Raw records:
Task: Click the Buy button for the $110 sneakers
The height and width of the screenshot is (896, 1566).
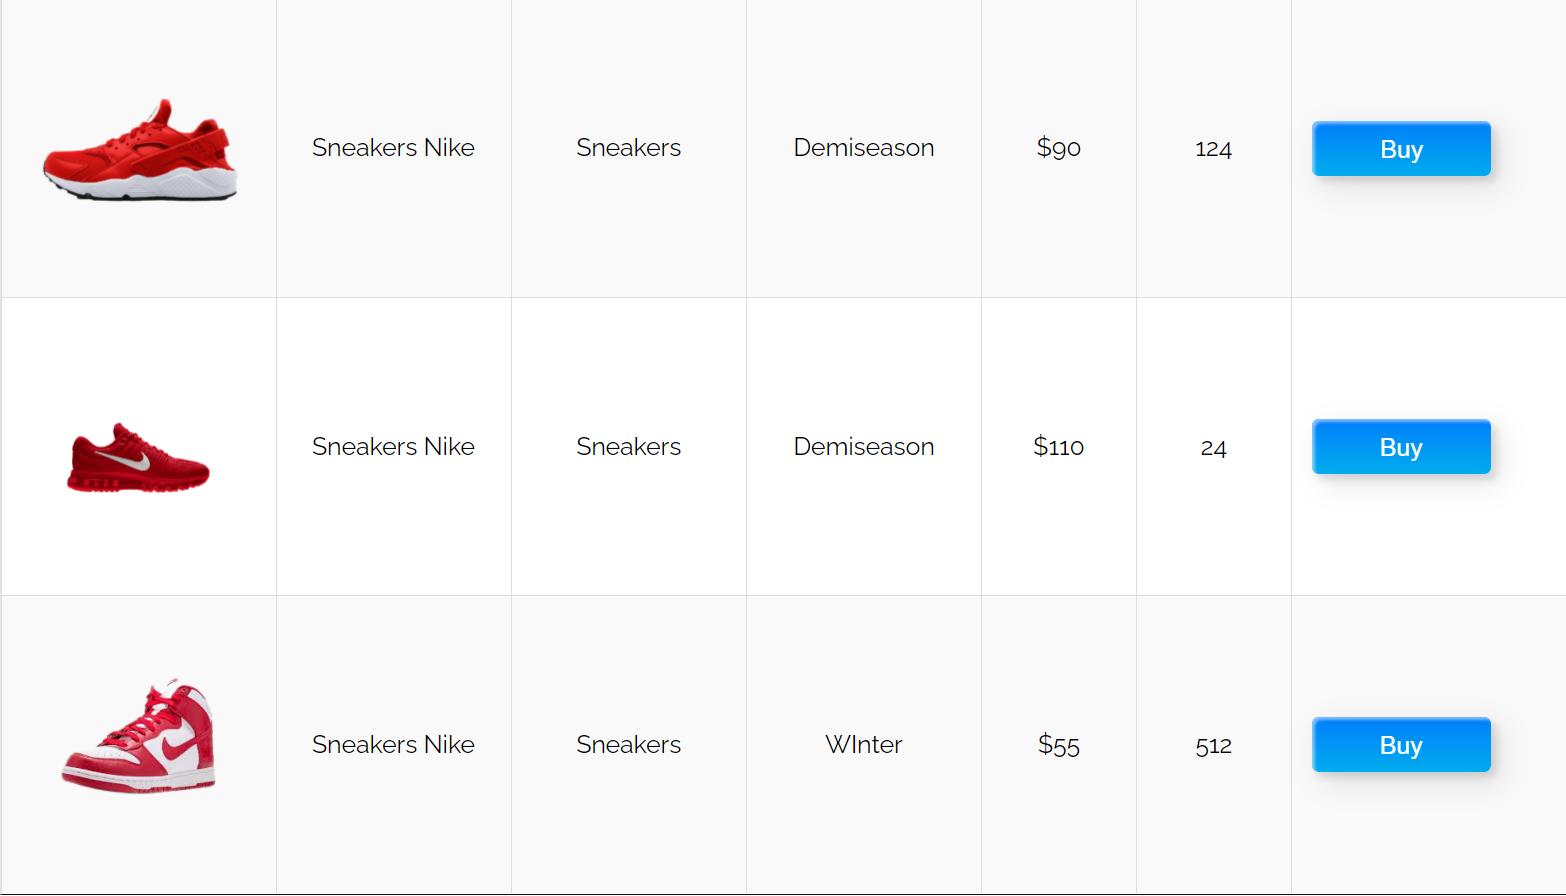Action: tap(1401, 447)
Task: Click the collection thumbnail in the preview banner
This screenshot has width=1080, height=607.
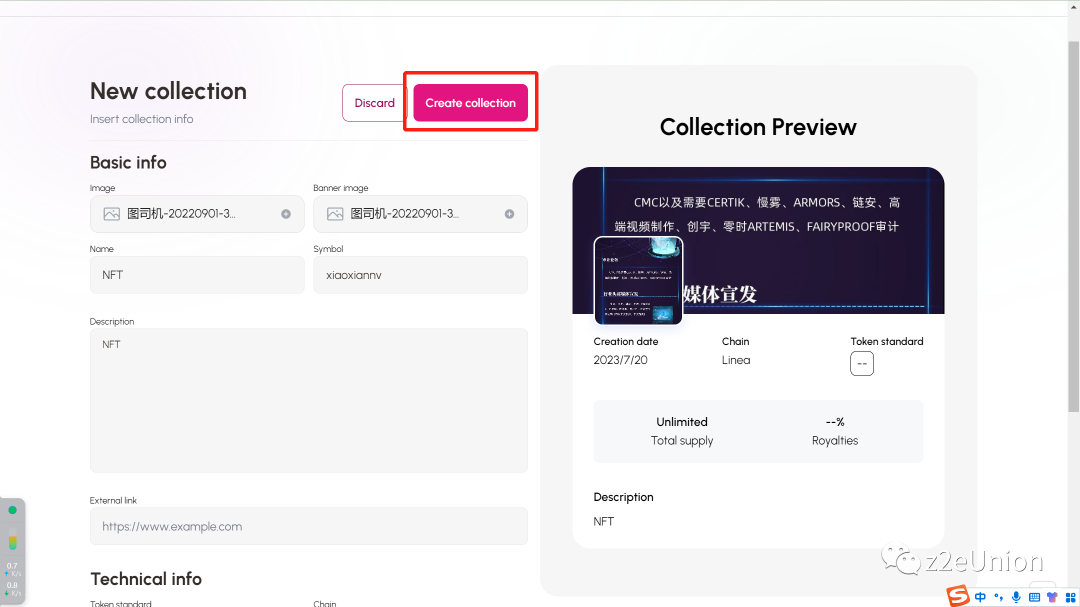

Exercise prompt: Arrange the data above as a numbered list with one line per entry. Skip blank lines and leave out the pictures.

Expected output:
1. Task: Click the Buy button for the $110 sneakers
2. The height and width of the screenshot is (896, 1566).
3. Action: tap(1401, 447)
4. Task: Click the collection thumbnail in the preview banner
5. This screenshot has width=1080, height=607.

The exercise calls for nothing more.